La causa dell’ex dipendente e i soldi mai trovati
La lunga battaglia legale promossa da un’ex segretaria della Totti Soccer School si è conclusa con una sentenza favorevole che le riconosce oltre 120 mila euro tra retribuzioni non corrisposte, differenze salariali e risarcimenti. Quando però è arrivato il momento di recuperare quanto stabilito dal giudice, i conti della società sarebbero risultati praticamente privi delle somme necessarie a soddisfare il credito. Secondo la Procura di Roma, proprio questo avrebbe dato origine all’indagine che coinvolge Riccardo Totti, fratello dell’ex capitano della Roma, con l’ipotesi di mancata esecuzione dolosa di un provvedimento del giudice.
I giudici: “Operazione studiata per aggirare i pagamenti”
Il Tribunale del Riesame ha confermato il sequestro disposto nei mesi scorsi, ritenendo fondate le valutazioni già espresse dal gip.

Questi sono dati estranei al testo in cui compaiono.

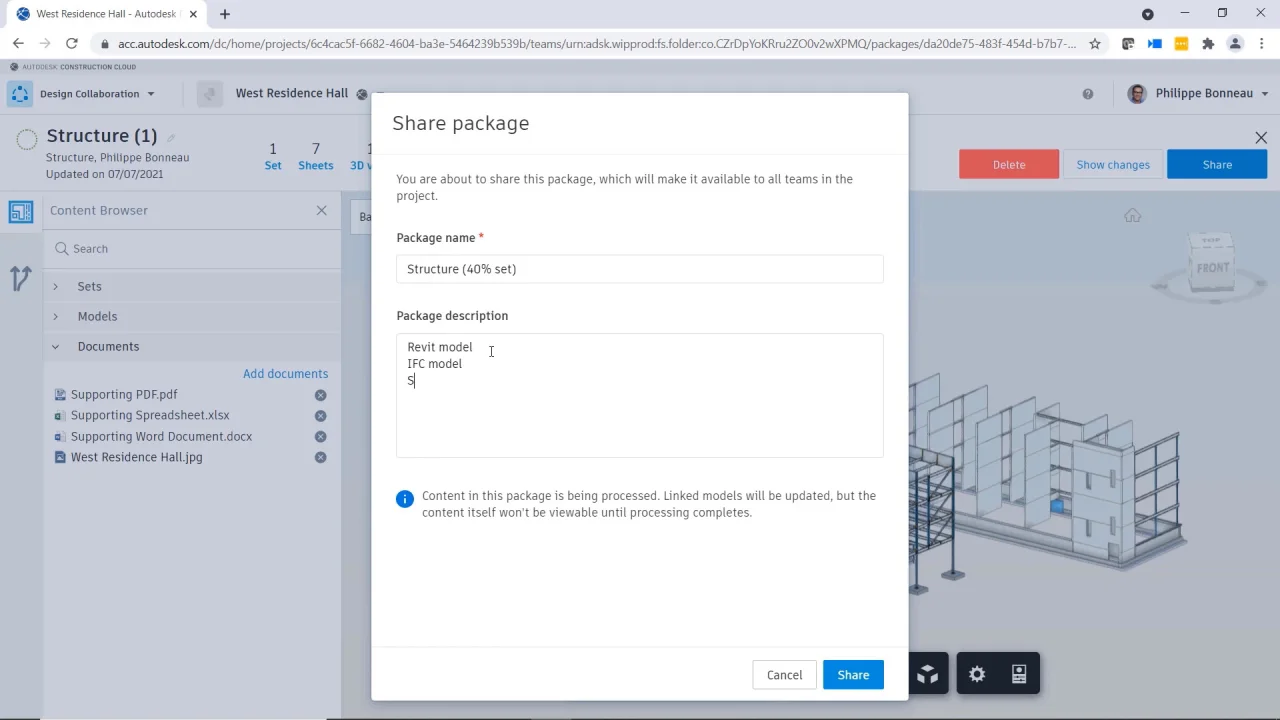This screenshot has width=1280, height=720.
Task: Remove West Residence Hall.jpg from package
Action: coord(321,458)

Nelle motivazioni si parla di un presunto meccanismo che avrebbe trasferito l’attività verso una nuova realtà imprenditoriale, caratterizzata da una denominazione quasi identica a quella originaria, continuando nel frattempo a raccogliere le iscrizioni dei giovani calciatori.

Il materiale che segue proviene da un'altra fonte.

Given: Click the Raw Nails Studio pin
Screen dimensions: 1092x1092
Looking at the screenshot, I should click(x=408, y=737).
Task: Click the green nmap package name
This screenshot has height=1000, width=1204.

Per i magistrati, la successione delle operazioni esaminate delineerebbe un progetto finalizzato a rendere inefficace l’esecuzione della sentenza favorevole all’ex dipendente. Le argomentazioni della difesa, sempre secondo quanto emerge dal provvedimento, non sono state accolte.
Chi è il fratello
Riccardo Totti, fratello maggiore di Francesco, da anni rappresenta una figura centrale nella gestione delle attività imprenditoriali legate all’ex capitano della Roma. Vive a Roma e segue da vicino diversi progetti riconducibili alla famiglia, ricoprendo incarichi di responsabilità sia nella Totti Soccer School sia nella Numberten Srl, società che controlla le iniziative economiche dell’ex numero 10 giallorosso e della quale Francesco Totti è l’unico azionista.

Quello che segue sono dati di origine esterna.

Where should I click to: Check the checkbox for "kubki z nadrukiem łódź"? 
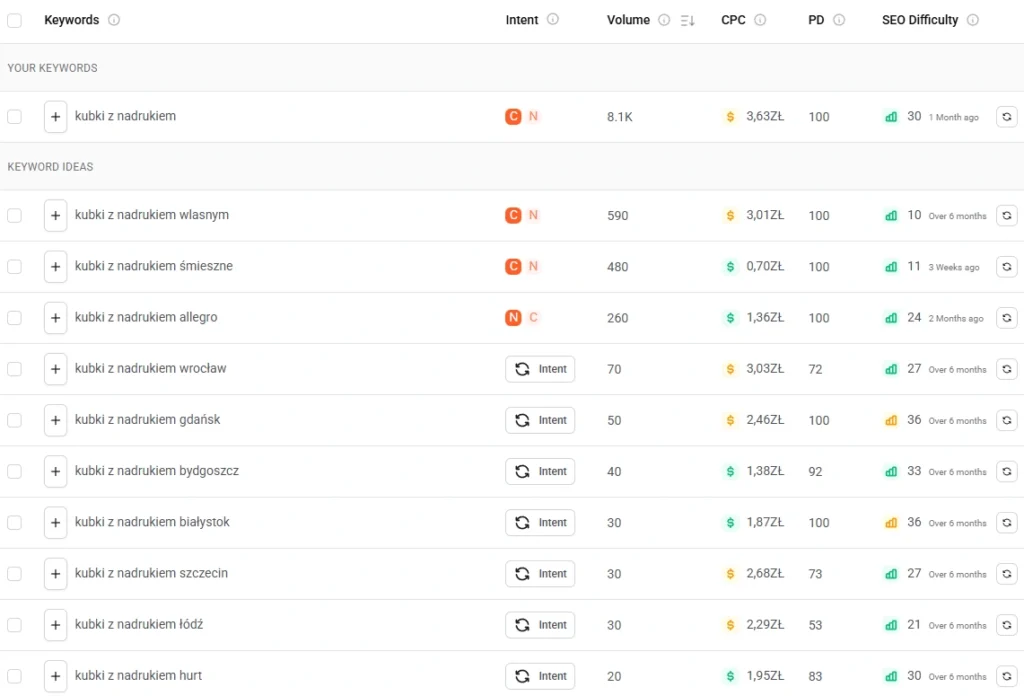[15, 625]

Sul piano personale, il rapporto tra i due fratelli è sempre stato molto stretto. Cresciuti nel quartiere di Porta Metronia insieme ai genitori, Fiorella ed Enzo, hanno condiviso fin da piccoli la passione per il calcio e, con il passare degli anni, hanno trasformato quel legame familiare anche in una collaborazione professionale. Un’unione che è stata segnata da un momento particolarmente doloroso nel 2020, quando la scomparsa del padre Enzo, all’età di 76 anni, ha colpito profondamente l’intera famiglia, lasciando un vuoto che Francesco e Riccardo hanno più volte ricordato pubblicamente.